§ **EXERCISE GOAL**: Line by line, transcribe all of the entries exactly.

§ **Collected data**:
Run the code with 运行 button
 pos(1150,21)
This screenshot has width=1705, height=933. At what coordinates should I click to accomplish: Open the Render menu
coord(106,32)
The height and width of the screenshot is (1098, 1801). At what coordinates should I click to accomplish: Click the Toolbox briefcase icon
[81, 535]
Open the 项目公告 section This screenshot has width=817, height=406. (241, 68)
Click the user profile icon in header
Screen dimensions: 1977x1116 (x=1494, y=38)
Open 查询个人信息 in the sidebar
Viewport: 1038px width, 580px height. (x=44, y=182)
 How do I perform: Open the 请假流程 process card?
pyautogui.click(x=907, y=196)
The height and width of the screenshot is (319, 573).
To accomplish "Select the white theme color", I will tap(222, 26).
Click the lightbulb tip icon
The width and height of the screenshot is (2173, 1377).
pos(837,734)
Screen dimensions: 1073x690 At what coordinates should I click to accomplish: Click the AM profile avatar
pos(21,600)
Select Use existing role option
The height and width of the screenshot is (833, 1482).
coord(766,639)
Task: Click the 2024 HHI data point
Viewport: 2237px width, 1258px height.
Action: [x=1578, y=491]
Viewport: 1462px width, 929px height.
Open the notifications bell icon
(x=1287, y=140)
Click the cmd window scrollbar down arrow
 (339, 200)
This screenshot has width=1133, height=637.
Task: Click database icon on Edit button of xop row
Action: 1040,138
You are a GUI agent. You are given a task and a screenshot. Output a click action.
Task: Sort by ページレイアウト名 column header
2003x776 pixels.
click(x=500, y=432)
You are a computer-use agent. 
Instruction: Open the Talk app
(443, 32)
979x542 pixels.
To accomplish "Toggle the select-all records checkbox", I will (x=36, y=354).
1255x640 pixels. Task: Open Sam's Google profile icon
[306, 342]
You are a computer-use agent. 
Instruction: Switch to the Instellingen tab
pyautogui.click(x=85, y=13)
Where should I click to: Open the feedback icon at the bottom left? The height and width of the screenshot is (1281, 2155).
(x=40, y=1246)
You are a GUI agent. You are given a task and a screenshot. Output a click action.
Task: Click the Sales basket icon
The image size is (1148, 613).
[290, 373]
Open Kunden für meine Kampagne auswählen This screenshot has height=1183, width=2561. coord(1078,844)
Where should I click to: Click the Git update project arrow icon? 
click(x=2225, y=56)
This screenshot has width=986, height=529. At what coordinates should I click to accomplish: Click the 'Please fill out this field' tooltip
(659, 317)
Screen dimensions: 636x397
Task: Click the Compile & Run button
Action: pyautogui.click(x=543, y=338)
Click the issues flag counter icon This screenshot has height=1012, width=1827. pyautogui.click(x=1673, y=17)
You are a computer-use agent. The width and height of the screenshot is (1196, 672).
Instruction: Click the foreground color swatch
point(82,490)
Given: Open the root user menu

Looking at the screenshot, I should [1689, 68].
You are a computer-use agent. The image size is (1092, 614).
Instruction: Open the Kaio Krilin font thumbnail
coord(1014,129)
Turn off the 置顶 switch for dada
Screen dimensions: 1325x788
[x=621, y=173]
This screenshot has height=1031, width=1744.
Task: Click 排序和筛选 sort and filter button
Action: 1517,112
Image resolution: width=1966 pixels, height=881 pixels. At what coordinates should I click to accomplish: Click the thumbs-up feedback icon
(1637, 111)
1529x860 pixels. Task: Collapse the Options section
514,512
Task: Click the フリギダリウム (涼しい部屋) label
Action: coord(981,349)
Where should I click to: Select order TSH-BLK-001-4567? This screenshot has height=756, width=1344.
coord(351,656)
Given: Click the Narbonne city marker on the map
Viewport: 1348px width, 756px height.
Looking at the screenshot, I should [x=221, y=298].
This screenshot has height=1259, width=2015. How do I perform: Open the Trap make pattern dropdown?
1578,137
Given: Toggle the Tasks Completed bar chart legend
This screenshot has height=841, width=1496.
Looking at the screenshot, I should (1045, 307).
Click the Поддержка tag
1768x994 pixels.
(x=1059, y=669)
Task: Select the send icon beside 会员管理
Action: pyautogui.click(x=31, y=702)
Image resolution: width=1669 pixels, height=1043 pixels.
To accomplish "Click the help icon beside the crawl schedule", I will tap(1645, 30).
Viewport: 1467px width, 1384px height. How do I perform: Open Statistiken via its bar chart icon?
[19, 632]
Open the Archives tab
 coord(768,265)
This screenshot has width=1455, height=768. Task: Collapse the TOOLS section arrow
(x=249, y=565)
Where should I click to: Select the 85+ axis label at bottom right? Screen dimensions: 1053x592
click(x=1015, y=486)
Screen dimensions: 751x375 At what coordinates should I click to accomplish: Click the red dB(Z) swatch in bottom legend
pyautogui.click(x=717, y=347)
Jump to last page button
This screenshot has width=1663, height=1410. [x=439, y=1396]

§ **WRITTEN SOLUTION**:
Run the code with 运行 button
 pos(1150,21)
This screenshot has width=1705, height=933. At what coordinates should I click to accomplish: Open the Render menu
coord(106,32)
The height and width of the screenshot is (1098, 1801). At what coordinates should I click to accomplish: Click the Toolbox briefcase icon
[81, 535]
Open the 项目公告 section This screenshot has width=817, height=406. (241, 68)
Click the user profile icon in header
Screen dimensions: 1977x1116 (x=1494, y=38)
Open 查询个人信息 in the sidebar
Viewport: 1038px width, 580px height. (x=44, y=182)
 How do I perform: Open the 请假流程 process card?
pyautogui.click(x=907, y=196)
The height and width of the screenshot is (319, 573).
To accomplish "Select the white theme color", I will tap(222, 26).
Click the lightbulb tip icon
The width and height of the screenshot is (2173, 1377).
pos(837,734)
Screen dimensions: 1073x690 At what coordinates should I click to accomplish: Click the AM profile avatar
pos(21,600)
Select Use existing role option
The height and width of the screenshot is (833, 1482).
coord(766,639)
Task: Click the 2024 HHI data point
Viewport: 2237px width, 1258px height.
Action: [x=1578, y=491]
Viewport: 1462px width, 929px height.
Open the notifications bell icon
(x=1287, y=140)
Click the cmd window scrollbar down arrow
 (339, 200)
This screenshot has width=1133, height=637.
Task: Click database icon on Edit button of xop row
Action: 1040,138
You are a GUI agent. You are given a task and a screenshot. Output a click action.
Task: Sort by ページレイアウト名 column header
2003x776 pixels.
click(x=500, y=432)
You are a computer-use agent. 
Instruction: Open the Talk app
(443, 32)
979x542 pixels.
To accomplish "Toggle the select-all records checkbox", I will (x=36, y=354).
1255x640 pixels. Task: Open Sam's Google profile icon
[306, 342]
You are a computer-use agent. 
Instruction: Switch to the Instellingen tab
pyautogui.click(x=85, y=13)
Where should I click to: Open the feedback icon at the bottom left? The height and width of the screenshot is (1281, 2155).
(x=40, y=1246)
You are a GUI agent. You are given a task and a screenshot. Output a click action.
Task: Click the Sales basket icon
The image size is (1148, 613).
[290, 373]
Open Kunden für meine Kampagne auswählen This screenshot has height=1183, width=2561. coord(1078,844)
Where should I click to: Click the Git update project arrow icon? 
click(x=2225, y=56)
This screenshot has width=986, height=529. At what coordinates should I click to accomplish: Click the 'Please fill out this field' tooltip
(659, 317)
Screen dimensions: 636x397
Task: Click the Compile & Run button
Action: pyautogui.click(x=543, y=338)
Click the issues flag counter icon This screenshot has height=1012, width=1827. pyautogui.click(x=1673, y=17)
You are a computer-use agent. The width and height of the screenshot is (1196, 672).
Instruction: Click the foreground color swatch
point(82,490)
Given: Open the root user menu

Looking at the screenshot, I should [1689, 68].
You are a computer-use agent. The image size is (1092, 614).
Instruction: Open the Kaio Krilin font thumbnail
coord(1014,129)
Turn off the 置顶 switch for dada
Screen dimensions: 1325x788
[x=621, y=173]
This screenshot has height=1031, width=1744.
Task: Click 排序和筛选 sort and filter button
Action: 1517,112
Image resolution: width=1966 pixels, height=881 pixels. At what coordinates should I click to accomplish: Click the thumbs-up feedback icon
(1637, 111)
1529x860 pixels. Task: Collapse the Options section
514,512
Task: Click the フリギダリウム (涼しい部屋) label
Action: coord(981,349)
Where should I click to: Select order TSH-BLK-001-4567? This screenshot has height=756, width=1344.
coord(351,656)
Given: Click the Narbonne city marker on the map
Viewport: 1348px width, 756px height.
Looking at the screenshot, I should [x=221, y=298].
This screenshot has height=1259, width=2015. How do I perform: Open the Trap make pattern dropdown?
1578,137
Given: Toggle the Tasks Completed bar chart legend
This screenshot has height=841, width=1496.
Looking at the screenshot, I should (1045, 307).
Click the Поддержка tag
1768x994 pixels.
(x=1059, y=669)
Task: Select the send icon beside 会员管理
Action: pyautogui.click(x=31, y=702)
Image resolution: width=1669 pixels, height=1043 pixels.
To accomplish "Click the help icon beside the crawl schedule", I will tap(1645, 30).
Viewport: 1467px width, 1384px height. How do I perform: Open Statistiken via its bar chart icon?
[19, 632]
Open the Archives tab
 coord(768,265)
This screenshot has width=1455, height=768. Task: Collapse the TOOLS section arrow
(x=249, y=565)
Where should I click to: Select the 85+ axis label at bottom right? Screen dimensions: 1053x592
click(x=1015, y=486)
Screen dimensions: 751x375 At what coordinates should I click to accomplish: Click the red dB(Z) swatch in bottom legend
pyautogui.click(x=717, y=347)
Jump to last page button
This screenshot has width=1663, height=1410. [x=439, y=1396]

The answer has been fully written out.